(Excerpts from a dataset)

-*-

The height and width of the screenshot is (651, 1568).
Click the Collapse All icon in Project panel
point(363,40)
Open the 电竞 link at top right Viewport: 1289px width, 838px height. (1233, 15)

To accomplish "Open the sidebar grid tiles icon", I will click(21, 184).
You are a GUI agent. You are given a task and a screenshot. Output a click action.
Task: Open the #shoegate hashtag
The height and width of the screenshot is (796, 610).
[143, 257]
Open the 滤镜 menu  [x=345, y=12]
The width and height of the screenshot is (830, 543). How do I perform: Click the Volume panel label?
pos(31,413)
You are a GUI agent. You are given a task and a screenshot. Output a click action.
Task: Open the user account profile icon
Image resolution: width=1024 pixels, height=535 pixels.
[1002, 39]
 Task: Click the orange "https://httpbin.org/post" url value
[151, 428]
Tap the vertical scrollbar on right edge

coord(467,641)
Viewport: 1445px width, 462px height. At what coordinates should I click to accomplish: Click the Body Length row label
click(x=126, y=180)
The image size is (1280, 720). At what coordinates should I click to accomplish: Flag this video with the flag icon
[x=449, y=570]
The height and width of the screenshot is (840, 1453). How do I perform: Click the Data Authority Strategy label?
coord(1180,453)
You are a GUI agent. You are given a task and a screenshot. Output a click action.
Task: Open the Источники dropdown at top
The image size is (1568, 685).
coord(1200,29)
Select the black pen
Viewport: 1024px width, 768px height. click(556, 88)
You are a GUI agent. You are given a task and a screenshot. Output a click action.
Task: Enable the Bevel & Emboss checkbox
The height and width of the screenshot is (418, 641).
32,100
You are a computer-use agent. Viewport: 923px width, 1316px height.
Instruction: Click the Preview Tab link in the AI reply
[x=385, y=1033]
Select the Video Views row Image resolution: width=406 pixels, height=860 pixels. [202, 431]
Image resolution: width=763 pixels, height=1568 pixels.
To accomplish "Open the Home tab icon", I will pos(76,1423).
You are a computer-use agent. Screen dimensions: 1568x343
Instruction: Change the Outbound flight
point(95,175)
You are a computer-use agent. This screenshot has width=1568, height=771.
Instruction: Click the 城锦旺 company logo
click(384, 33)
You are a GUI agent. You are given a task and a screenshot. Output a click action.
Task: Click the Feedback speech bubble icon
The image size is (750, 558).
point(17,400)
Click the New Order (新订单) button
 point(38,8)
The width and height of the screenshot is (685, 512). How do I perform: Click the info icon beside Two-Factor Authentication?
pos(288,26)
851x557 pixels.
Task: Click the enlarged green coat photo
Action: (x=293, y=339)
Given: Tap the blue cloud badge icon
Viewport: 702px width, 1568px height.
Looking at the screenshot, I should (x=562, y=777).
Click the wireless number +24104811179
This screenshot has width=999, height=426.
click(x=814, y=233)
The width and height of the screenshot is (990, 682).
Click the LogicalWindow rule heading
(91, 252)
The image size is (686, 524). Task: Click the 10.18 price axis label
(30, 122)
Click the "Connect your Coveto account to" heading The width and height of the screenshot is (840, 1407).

-*-

◆ **Activity**
A verbatim transcription of all the entries above is required.

◆ **Solution for this problem**
The height and width of the screenshot is (651, 1568).
Click the Collapse All icon in Project panel
point(363,40)
Open the 电竞 link at top right Viewport: 1289px width, 838px height. (1233, 15)

To accomplish "Open the sidebar grid tiles icon", I will click(21, 184).
You are a GUI agent. You are given a task and a screenshot. Output a click action.
Task: Open the #shoegate hashtag
The height and width of the screenshot is (796, 610).
[143, 257]
Open the 滤镜 menu  [x=345, y=12]
The width and height of the screenshot is (830, 543). How do I perform: Click the Volume panel label?
pos(31,413)
You are a GUI agent. You are given a task and a screenshot. Output a click action.
Task: Open the user account profile icon
Image resolution: width=1024 pixels, height=535 pixels.
[1002, 39]
 Task: Click the orange "https://httpbin.org/post" url value
[151, 428]
Tap the vertical scrollbar on right edge

coord(467,641)
Viewport: 1445px width, 462px height. At what coordinates should I click to accomplish: Click the Body Length row label
click(x=126, y=180)
The image size is (1280, 720). At what coordinates should I click to accomplish: Flag this video with the flag icon
[x=449, y=570]
The height and width of the screenshot is (840, 1453). How do I perform: Click the Data Authority Strategy label?
coord(1180,453)
You are a GUI agent. You are given a task and a screenshot. Output a click action.
Task: Open the Источники dropdown at top
The image size is (1568, 685).
coord(1200,29)
Select the black pen
Viewport: 1024px width, 768px height. click(556, 88)
You are a GUI agent. You are given a task and a screenshot. Output a click action.
Task: Enable the Bevel & Emboss checkbox
The height and width of the screenshot is (418, 641).
32,100
You are a computer-use agent. Viewport: 923px width, 1316px height.
Instruction: Click the Preview Tab link in the AI reply
[x=385, y=1033]
Select the Video Views row Image resolution: width=406 pixels, height=860 pixels. [202, 431]
Image resolution: width=763 pixels, height=1568 pixels.
To accomplish "Open the Home tab icon", I will pos(76,1423).
You are a computer-use agent. Screen dimensions: 1568x343
Instruction: Change the Outbound flight
point(95,175)
You are a computer-use agent. This screenshot has width=1568, height=771.
Instruction: Click the 城锦旺 company logo
click(384, 33)
You are a GUI agent. You are given a task and a screenshot. Output a click action.
Task: Click the Feedback speech bubble icon
The image size is (750, 558).
point(17,400)
Click the New Order (新订单) button
 point(38,8)
The width and height of the screenshot is (685, 512). How do I perform: Click the info icon beside Two-Factor Authentication?
pos(288,26)
851x557 pixels.
Task: Click the enlarged green coat photo
Action: (x=293, y=339)
Given: Tap the blue cloud badge icon
Viewport: 702px width, 1568px height.
Looking at the screenshot, I should (x=562, y=777).
Click the wireless number +24104811179
This screenshot has width=999, height=426.
click(x=814, y=233)
The width and height of the screenshot is (990, 682).
Click the LogicalWindow rule heading
(91, 252)
The image size is (686, 524). Task: Click the 10.18 price axis label
(30, 122)
Click the "Connect your Coveto account to" heading The width and height of the screenshot is (840, 1407).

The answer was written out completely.